When we eat kale, the fiber-related nutrients interact with bile acids in the intestines and prevent the bile acids from being emulsified with the fat. Our livers use cholesterol in the production of bile acids. Bile acids are used in the body to aid with digestion and the absorption of fats through a process known as emulsification. Kale interacts with the bile acids, helping the body absorb more cholesterol.
The fiber-related components in kale do a better job of binding together with bile acids in your digestive tract when they’ve been cooked (cooked (steamed, sautéd or boiled). Cooking breaks down the fiber in kale, helping them interact with the bile acids. When the binding process takes place, it’s easier for bile acids to be excreted, and the result is a lowering of your cholesterol levels. Raw kale still has cholesterol-lowering ability–just not as much.
Among the more basic benefits of eating kale are its high levels of vitamins. One cup of kale provides the body with 1,327.6% of the daily recommended value of vitamin K. Kale also provides 354.1% of the daily recommended value of vitamin A and well over half of one’s daily recommended value of vitamin C. Other nutrients one can expect to find in kale include manganese, dietary fiber, copper, tryptophan, calcium, potassium, iron, magnesium, vitamin E and many others.
Kale – Word of Caution
According to the Environmental Working Group’s 2011 report “Shopper’s Guide to Pesticides in Produce,” kale is among the 12 foods on which pesticide residues are most frequently found. Therefore, individuals wanting to avoid pesticide-associated health risks may want to buy organic kale.
Like brussel sprouts, cauliflower, broccoli, mustard, canola oil, peanuts and soy, kale contains goitrogen. Normally, excess levels of goitrogen are simply flushed out by the liver, however, persons with thyroid problems should be careful about kale consumption.

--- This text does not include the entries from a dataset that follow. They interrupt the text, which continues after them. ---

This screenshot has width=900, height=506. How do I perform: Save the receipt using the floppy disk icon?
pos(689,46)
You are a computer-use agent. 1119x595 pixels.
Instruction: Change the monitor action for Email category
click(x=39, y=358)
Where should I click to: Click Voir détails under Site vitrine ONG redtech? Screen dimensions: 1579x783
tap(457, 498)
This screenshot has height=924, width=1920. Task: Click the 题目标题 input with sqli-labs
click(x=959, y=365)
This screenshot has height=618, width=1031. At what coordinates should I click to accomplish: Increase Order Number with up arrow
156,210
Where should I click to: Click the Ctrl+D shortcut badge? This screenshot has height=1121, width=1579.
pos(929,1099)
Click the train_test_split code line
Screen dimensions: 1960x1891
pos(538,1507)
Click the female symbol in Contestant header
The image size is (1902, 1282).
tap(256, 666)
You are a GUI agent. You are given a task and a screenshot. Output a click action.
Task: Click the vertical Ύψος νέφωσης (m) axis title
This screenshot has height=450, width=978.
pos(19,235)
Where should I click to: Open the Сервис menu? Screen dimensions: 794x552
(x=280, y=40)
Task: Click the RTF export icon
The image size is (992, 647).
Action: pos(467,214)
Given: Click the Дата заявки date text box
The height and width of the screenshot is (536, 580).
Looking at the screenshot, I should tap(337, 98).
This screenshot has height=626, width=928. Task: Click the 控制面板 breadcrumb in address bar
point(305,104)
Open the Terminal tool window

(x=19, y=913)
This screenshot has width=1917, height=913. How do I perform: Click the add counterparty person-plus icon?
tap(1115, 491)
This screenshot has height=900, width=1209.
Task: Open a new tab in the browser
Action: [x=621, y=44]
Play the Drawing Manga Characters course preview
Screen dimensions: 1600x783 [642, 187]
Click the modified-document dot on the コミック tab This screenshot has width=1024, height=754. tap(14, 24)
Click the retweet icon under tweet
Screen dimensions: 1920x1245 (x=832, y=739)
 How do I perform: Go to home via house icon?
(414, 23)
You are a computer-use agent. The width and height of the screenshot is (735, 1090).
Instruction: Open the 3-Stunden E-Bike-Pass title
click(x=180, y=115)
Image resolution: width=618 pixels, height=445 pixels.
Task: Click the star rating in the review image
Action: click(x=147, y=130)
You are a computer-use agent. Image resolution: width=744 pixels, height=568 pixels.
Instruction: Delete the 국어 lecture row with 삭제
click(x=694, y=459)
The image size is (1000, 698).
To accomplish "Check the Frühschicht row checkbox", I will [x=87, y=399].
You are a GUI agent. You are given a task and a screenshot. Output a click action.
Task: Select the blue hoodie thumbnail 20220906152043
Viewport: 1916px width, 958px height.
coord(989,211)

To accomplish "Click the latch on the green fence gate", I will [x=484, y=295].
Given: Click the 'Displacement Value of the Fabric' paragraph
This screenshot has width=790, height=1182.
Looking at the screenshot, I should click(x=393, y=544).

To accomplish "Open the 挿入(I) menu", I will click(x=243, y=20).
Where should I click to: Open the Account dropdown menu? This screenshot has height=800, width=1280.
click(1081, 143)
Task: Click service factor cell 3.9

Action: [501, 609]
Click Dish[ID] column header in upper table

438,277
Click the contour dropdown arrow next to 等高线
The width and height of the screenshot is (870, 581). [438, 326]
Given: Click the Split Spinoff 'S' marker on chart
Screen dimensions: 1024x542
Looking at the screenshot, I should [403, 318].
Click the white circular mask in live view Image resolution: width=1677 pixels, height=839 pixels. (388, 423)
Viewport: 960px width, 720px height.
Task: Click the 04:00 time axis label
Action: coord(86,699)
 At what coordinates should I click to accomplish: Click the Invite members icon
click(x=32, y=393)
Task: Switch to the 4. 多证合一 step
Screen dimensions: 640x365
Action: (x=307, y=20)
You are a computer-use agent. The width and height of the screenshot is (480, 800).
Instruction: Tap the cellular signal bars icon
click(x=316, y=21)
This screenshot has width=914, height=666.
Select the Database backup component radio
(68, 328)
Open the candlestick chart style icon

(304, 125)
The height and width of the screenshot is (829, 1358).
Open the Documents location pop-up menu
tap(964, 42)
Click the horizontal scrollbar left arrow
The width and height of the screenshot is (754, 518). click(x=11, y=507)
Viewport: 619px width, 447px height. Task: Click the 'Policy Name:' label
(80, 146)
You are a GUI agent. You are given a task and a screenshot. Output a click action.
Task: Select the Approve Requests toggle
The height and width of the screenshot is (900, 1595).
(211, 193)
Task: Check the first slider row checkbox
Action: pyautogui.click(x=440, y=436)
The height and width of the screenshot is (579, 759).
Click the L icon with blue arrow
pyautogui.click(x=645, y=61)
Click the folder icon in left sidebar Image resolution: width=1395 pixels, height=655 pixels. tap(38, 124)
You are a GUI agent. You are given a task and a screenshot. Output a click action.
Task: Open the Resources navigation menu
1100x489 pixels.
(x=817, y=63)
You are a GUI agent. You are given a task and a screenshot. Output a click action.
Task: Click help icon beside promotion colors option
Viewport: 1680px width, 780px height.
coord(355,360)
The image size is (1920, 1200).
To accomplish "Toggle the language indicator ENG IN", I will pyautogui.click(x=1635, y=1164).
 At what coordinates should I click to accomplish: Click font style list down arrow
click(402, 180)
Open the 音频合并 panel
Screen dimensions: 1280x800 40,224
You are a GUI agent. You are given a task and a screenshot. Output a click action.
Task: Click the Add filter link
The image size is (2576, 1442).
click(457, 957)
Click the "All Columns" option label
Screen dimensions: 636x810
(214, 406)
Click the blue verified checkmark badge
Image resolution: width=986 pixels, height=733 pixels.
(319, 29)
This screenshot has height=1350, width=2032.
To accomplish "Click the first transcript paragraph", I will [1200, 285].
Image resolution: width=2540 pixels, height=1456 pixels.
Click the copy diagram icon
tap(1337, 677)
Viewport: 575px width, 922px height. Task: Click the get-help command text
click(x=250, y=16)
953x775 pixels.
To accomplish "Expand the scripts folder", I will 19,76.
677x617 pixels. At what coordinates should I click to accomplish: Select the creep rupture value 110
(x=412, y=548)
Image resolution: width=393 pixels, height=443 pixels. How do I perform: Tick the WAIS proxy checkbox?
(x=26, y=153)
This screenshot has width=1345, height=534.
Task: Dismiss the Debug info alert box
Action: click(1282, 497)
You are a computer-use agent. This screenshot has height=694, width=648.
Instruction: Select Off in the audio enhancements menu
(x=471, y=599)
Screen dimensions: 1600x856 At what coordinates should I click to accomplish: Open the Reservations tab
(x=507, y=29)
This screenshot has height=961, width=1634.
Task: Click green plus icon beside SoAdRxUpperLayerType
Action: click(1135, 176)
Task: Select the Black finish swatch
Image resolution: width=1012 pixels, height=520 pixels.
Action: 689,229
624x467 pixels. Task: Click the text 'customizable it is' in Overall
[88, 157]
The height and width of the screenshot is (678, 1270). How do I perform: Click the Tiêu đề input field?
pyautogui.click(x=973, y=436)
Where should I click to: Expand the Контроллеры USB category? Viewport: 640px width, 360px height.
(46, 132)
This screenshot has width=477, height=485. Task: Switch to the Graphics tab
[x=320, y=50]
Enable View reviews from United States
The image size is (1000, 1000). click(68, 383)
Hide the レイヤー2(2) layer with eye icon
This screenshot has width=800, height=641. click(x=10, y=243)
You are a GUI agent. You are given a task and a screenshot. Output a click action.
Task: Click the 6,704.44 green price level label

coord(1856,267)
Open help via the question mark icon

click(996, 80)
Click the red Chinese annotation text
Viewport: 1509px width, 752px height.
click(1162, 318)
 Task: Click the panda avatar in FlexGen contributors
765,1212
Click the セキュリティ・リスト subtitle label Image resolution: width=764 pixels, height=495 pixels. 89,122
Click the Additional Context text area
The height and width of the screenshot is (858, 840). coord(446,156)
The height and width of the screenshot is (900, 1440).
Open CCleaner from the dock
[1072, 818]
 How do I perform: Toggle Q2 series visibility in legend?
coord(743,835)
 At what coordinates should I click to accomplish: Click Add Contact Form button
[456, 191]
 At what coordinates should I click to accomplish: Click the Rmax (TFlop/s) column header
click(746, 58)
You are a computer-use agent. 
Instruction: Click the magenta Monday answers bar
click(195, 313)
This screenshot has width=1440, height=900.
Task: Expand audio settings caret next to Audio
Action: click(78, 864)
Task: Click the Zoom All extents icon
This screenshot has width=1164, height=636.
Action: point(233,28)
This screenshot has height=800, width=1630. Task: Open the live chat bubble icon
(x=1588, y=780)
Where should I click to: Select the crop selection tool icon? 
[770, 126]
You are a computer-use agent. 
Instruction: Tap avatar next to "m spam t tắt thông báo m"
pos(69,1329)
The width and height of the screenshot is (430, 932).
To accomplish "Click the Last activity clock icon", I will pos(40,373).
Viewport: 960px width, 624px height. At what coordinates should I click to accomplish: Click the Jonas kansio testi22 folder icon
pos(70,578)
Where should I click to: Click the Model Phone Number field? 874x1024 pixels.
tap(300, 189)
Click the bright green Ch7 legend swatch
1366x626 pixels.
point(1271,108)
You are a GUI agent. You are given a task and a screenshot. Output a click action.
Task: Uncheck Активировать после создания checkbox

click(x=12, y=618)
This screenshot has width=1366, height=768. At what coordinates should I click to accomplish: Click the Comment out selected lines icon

Kale can be considered to be one of the healthiest vegetables. It provides excellent nutrition and per calorie, has high concentrations of vitamins, minerals, fibers, omega-three fatty acids and anti-oxidants. Kale has been show to help lower cholesterol and its flavonoids, carotenoids and isothiocyanates have been shown to help the prevention of cancer.
Some people find kale nutty, bitter or overly heavy on first taste. Luckily it is a highly versatile vegetable that can be cooked in many different ways. Many cuisines steam or steam-fry Kale with garlic – its strong taste complements other intense flavors such as olive oil, onion or sesame.